What is needed —
Reproduce the following lines word for word, dropping the pictures from your answer.

Word and item position lines

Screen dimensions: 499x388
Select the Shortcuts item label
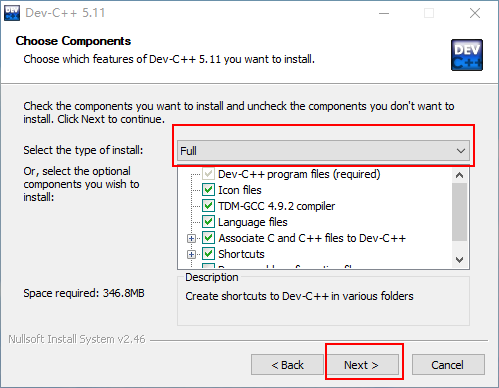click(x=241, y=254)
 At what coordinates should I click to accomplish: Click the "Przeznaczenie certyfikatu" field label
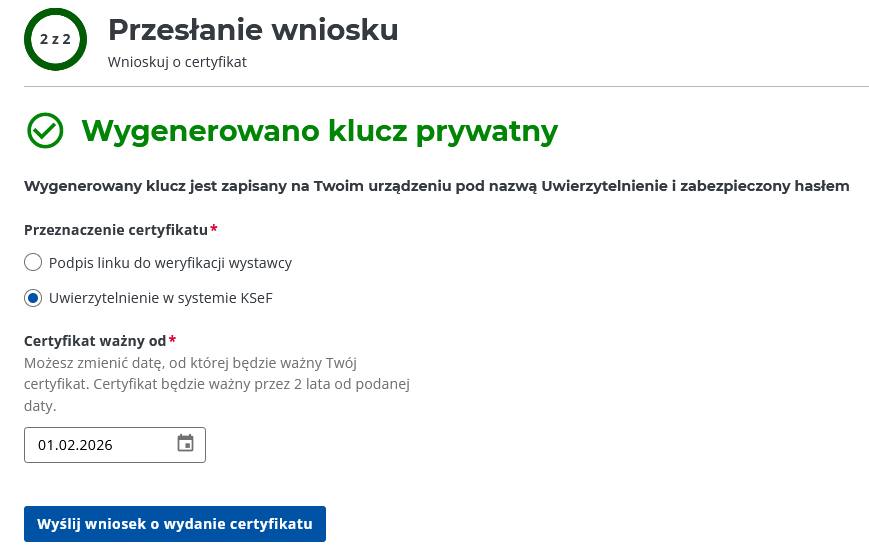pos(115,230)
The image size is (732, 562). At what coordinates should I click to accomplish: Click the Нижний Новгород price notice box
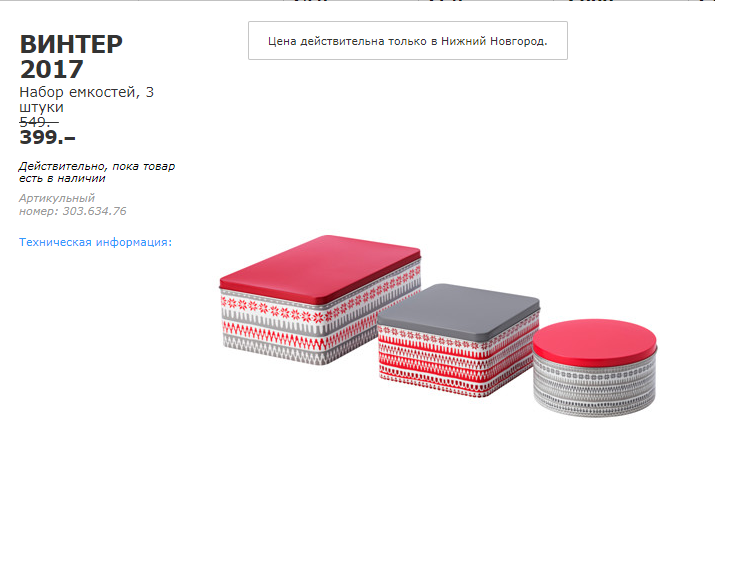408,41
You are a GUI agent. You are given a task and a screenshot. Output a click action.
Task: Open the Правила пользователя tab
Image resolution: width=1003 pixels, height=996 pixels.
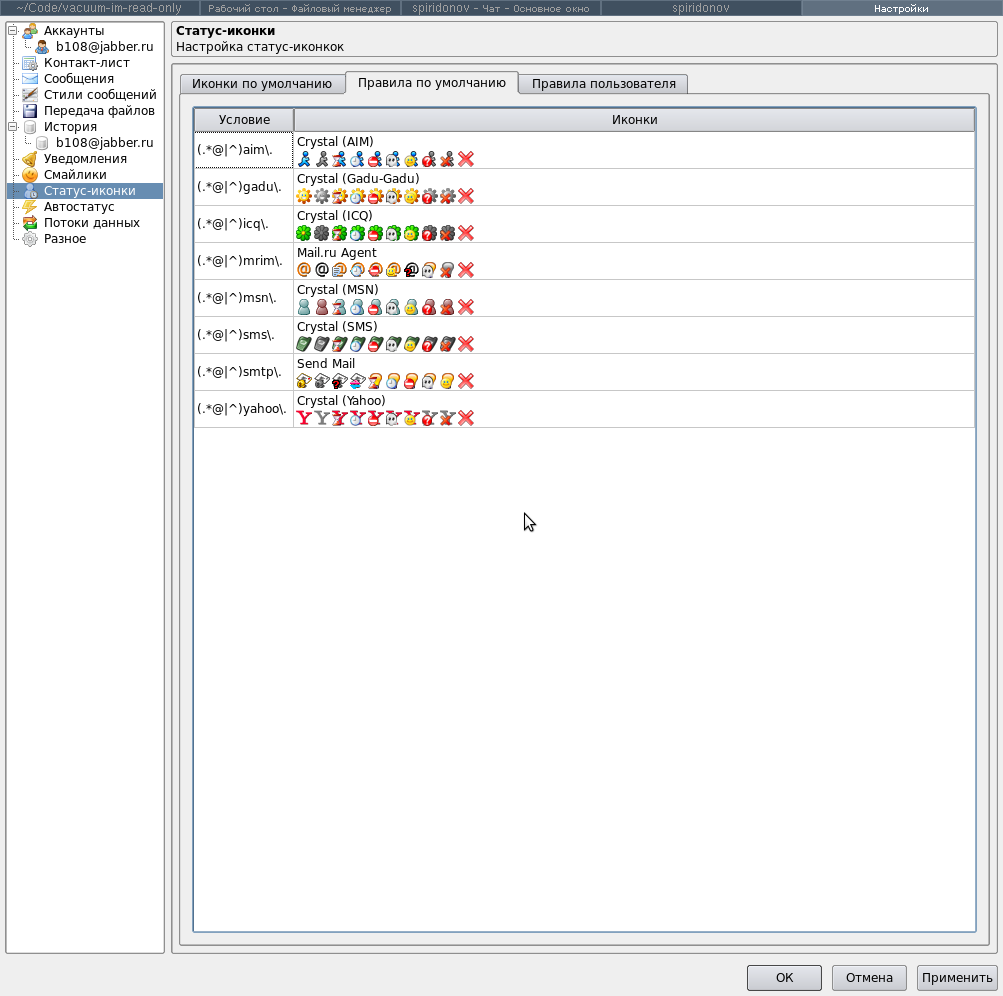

The solution —
Screen dimensions: 499x388
Select the Shortcuts item label
click(x=241, y=254)
 At what coordinates should I click to accomplish: Click the "Przeznaczenie certyfikatu" field label
pos(115,230)
The image size is (732, 562). At what coordinates should I click to accomplish: Click the Нижний Новгород price notice box
408,41
You are a GUI agent. You are given a task and a screenshot. Output a click action.
Task: Open the Правила пользователя tab
Image resolution: width=1003 pixels, height=996 pixels.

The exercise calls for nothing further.